Required task A
In the records, starting at the line that contains "Where should I" and ending at the end of the records, reproduce every line, including the requests. Multiply each coordinate in the answers by 1.4 and round to whole numbers, with halves rounding up. Leave out the pictures.

Provided passage
---+---

This section explains the format of the LZW-I and LZW-II compressed
threads. To find out what "threads" are, you'll need to consult the
NuFX file type note.

LZW-I looks like this:

+0   (word) 16-bit CRC for the uncompressed data
+2   (byte) disk volume # (remember, it started as a 5.25 disk packer)
+3   (byte) RLE escape char, usually 0xdb

+4   a series compressed chunks, each built from 4K of input.  Each
     chunk starts with the following:

++0  (word) size of data after RLE but before LZW (will be 4096
     if RLE wasn't used)
++2  (byte) LZW flag - zero if LZW not used
++3  compressed data

So something packed with only RLE would have a size != 4096 and an LZW
flag of zero.  LZW only would have a size == 4096 and LZW flag not
equal to zero.  RLE+LZW and storing without compression can be
expressed by juggling things.  The value at ++0 is used to decide when
the LZW uncompressor should stop.

The CRC is computed on the uncompressed data.  If the last piece of
the file doesn't fill an entire 4K chunk, then the rest of the 4K
chunk is filled with zeros.  The ENTIRE chunk is compressed, zeros and
all, and the CRC includes the extra zeros.

The actual LZW compression works like it did in class, with the
modifications described earlier.  Even though no explicit table clears
are used, the codes begin at $101.

---+---

Extracted records
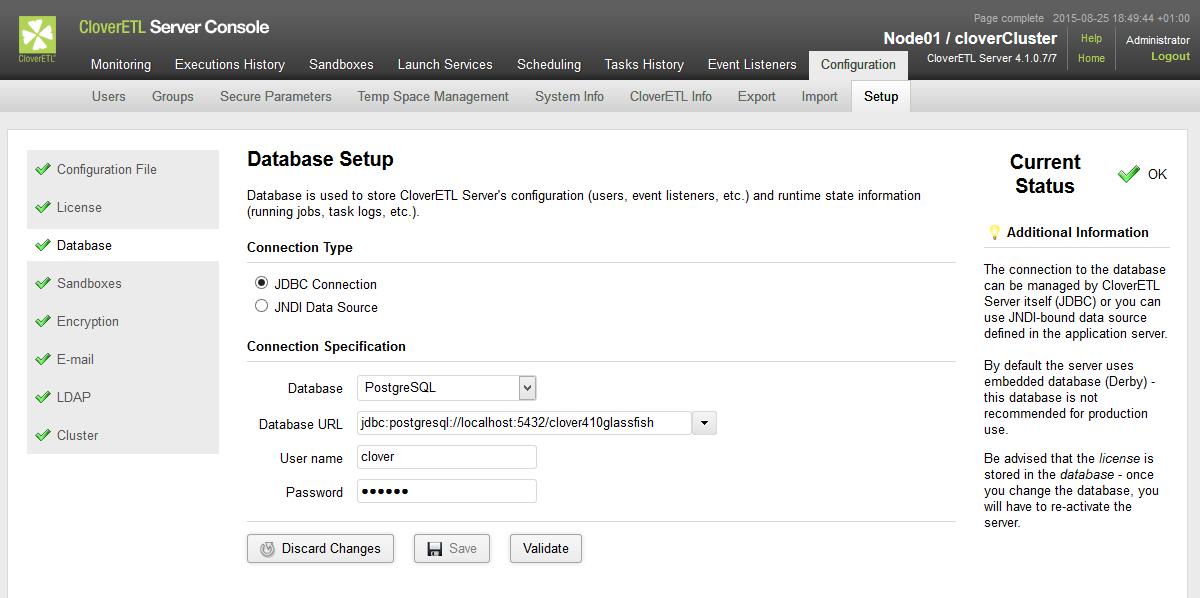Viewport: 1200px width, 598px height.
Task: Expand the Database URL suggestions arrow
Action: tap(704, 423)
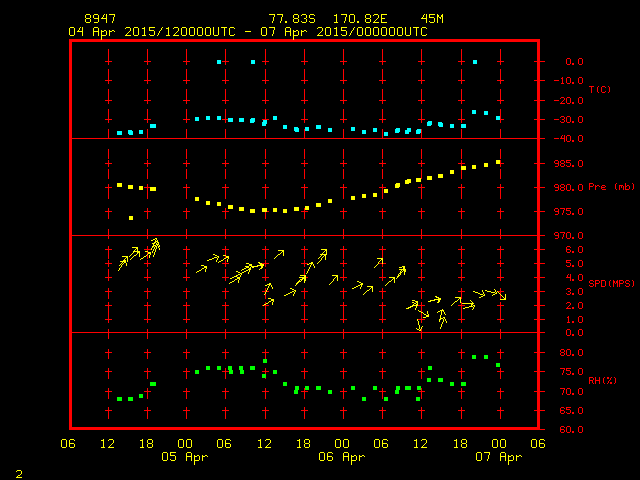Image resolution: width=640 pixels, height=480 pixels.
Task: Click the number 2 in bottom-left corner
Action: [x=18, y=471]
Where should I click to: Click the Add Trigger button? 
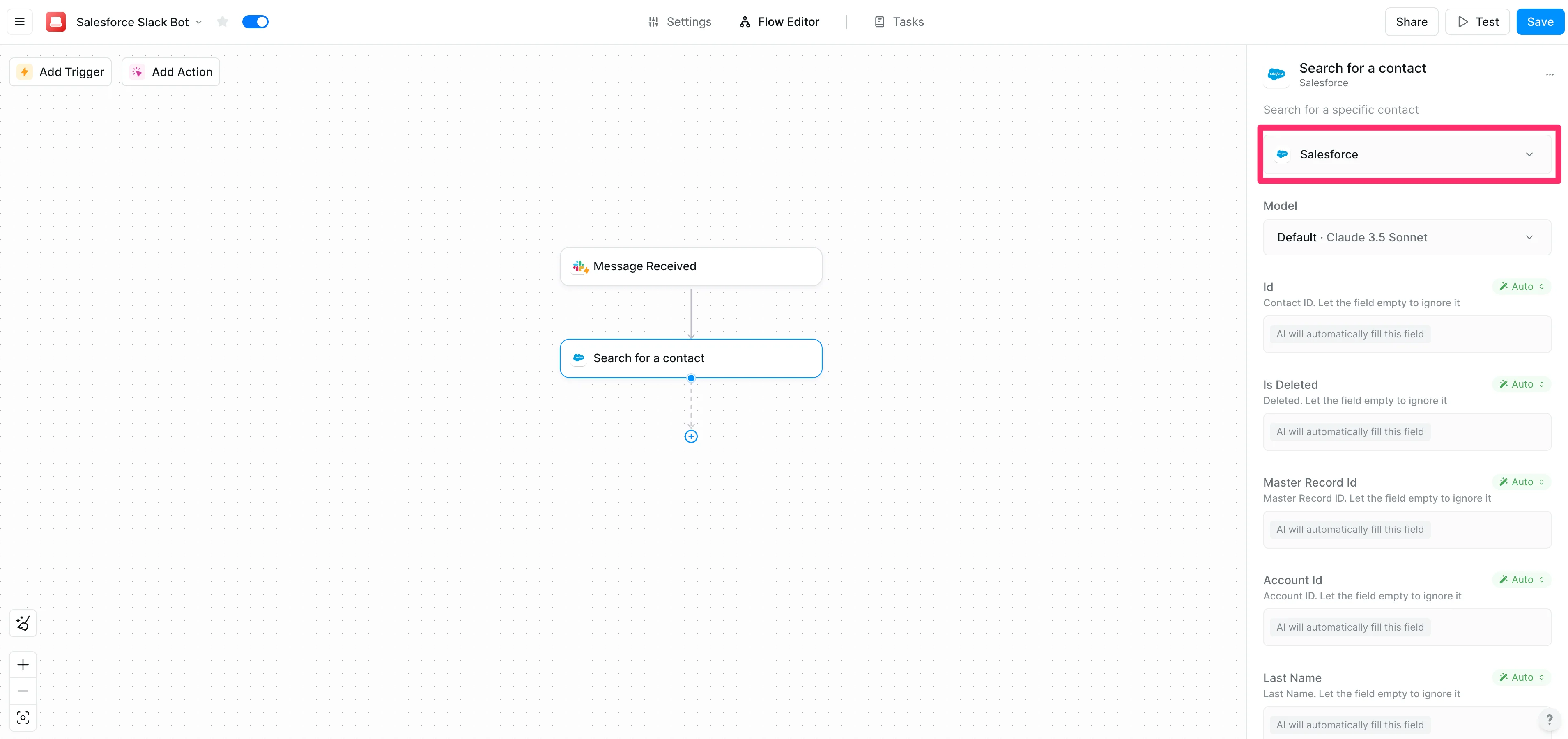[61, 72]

---+---

Required task B
Summarize the LZW-I format description in two sentences.

Correct output A
Where should I click to: Click the Add Trigger button? 
[85, 101]

Correct output B
An LZW-I thread begins with a 16-bit CRC of the uncompressed data, a disk volume number, and an RLE escape character, followed by a series of compressed chunks, each built from 4K of input. Each chunk starts with the data size after RLE and an LZW flag, a final partial chunk is filled out with zeros that are compressed and counted in the CRC, and the LZW codes begin at $101.